(What you should do):
Reproduce each entry below verbatim.

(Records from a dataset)
=== Section Start ===

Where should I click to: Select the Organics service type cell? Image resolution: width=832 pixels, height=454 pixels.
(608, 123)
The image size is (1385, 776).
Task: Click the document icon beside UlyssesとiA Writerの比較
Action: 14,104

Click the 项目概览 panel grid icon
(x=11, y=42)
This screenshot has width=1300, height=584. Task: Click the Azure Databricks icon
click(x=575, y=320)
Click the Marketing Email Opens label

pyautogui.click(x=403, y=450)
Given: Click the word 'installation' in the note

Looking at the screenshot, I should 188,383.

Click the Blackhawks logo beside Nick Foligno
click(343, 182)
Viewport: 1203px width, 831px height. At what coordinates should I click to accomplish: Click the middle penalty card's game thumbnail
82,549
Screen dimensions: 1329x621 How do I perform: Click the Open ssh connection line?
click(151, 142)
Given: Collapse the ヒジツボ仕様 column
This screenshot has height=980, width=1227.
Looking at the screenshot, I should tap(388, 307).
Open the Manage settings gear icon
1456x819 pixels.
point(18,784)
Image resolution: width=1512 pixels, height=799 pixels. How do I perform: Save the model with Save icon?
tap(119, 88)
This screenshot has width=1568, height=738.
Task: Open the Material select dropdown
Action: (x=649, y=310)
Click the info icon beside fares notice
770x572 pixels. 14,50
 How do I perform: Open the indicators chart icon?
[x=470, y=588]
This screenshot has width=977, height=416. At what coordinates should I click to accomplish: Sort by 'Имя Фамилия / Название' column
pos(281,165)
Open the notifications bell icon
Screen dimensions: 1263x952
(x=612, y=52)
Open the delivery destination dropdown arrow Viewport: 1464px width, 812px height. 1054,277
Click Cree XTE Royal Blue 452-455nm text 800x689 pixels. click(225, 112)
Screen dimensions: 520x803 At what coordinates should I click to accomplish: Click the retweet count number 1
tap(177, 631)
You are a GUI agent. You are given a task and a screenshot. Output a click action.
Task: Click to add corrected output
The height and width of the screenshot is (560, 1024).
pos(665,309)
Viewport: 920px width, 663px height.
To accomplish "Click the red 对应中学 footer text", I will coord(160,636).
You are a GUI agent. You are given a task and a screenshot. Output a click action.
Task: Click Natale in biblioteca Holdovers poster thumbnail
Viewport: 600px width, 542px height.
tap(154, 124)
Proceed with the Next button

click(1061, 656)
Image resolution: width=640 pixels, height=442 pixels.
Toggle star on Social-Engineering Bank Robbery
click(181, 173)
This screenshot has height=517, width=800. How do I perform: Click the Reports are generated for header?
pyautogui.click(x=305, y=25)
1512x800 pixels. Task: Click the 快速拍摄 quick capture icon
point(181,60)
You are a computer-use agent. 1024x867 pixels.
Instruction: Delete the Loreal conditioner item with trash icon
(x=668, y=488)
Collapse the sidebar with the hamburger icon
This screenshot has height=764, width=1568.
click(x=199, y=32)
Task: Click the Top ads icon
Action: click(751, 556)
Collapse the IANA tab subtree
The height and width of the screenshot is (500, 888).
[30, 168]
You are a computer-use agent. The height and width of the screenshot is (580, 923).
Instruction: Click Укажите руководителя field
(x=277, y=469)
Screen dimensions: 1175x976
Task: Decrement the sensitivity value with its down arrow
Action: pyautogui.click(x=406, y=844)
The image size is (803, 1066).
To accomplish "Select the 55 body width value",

=== Section End ===

(Exercise answer):
Where should I click to: Select the Organics service type cell? Image resolution: width=832 pixels, height=454 pixels.
(608, 123)
The image size is (1385, 776).
Task: Click the document icon beside UlyssesとiA Writerの比較
Action: 14,104

Click the 项目概览 panel grid icon
(x=11, y=42)
This screenshot has width=1300, height=584. Task: Click the Azure Databricks icon
click(x=575, y=320)
Click the Marketing Email Opens label

pyautogui.click(x=403, y=450)
Given: Click the word 'installation' in the note

Looking at the screenshot, I should 188,383.

Click the Blackhawks logo beside Nick Foligno
click(343, 182)
Viewport: 1203px width, 831px height. At what coordinates should I click to accomplish: Click the middle penalty card's game thumbnail
82,549
Screen dimensions: 1329x621 How do I perform: Click the Open ssh connection line?
click(151, 142)
Given: Collapse the ヒジツボ仕様 column
This screenshot has height=980, width=1227.
Looking at the screenshot, I should tap(388, 307).
Open the Manage settings gear icon
1456x819 pixels.
point(18,784)
Image resolution: width=1512 pixels, height=799 pixels. How do I perform: Save the model with Save icon?
tap(119, 88)
This screenshot has width=1568, height=738.
Task: Open the Material select dropdown
Action: (x=649, y=310)
Click the info icon beside fares notice
770x572 pixels. 14,50
 How do I perform: Open the indicators chart icon?
[x=470, y=588]
This screenshot has width=977, height=416. At what coordinates should I click to accomplish: Sort by 'Имя Фамилия / Название' column
pos(281,165)
Open the notifications bell icon
Screen dimensions: 1263x952
(x=612, y=52)
Open the delivery destination dropdown arrow Viewport: 1464px width, 812px height. 1054,277
Click Cree XTE Royal Blue 452-455nm text 800x689 pixels. click(225, 112)
Screen dimensions: 520x803 At what coordinates should I click to accomplish: Click the retweet count number 1
tap(177, 631)
You are a GUI agent. You are given a task and a screenshot. Output a click action.
Task: Click to add corrected output
The height and width of the screenshot is (560, 1024).
pos(665,309)
Viewport: 920px width, 663px height.
To accomplish "Click the red 对应中学 footer text", I will coord(160,636).
You are a GUI agent. You are given a task and a screenshot. Output a click action.
Task: Click Natale in biblioteca Holdovers poster thumbnail
Viewport: 600px width, 542px height.
tap(154, 124)
Proceed with the Next button

click(1061, 656)
Image resolution: width=640 pixels, height=442 pixels.
Toggle star on Social-Engineering Bank Robbery
click(181, 173)
This screenshot has height=517, width=800. How do I perform: Click the Reports are generated for header?
pyautogui.click(x=305, y=25)
1512x800 pixels. Task: Click the 快速拍摄 quick capture icon
point(181,60)
You are a computer-use agent. 1024x867 pixels.
Instruction: Delete the Loreal conditioner item with trash icon
(x=668, y=488)
Collapse the sidebar with the hamburger icon
This screenshot has height=764, width=1568.
click(x=199, y=32)
Task: Click the Top ads icon
Action: click(751, 556)
Collapse the IANA tab subtree
The height and width of the screenshot is (500, 888).
[30, 168]
You are a computer-use agent. The height and width of the screenshot is (580, 923).
Instruction: Click Укажите руководителя field
(x=277, y=469)
Screen dimensions: 1175x976
Task: Decrement the sensitivity value with its down arrow
Action: pyautogui.click(x=406, y=844)
The image size is (803, 1066).
To accomplish "Select the 55 body width value",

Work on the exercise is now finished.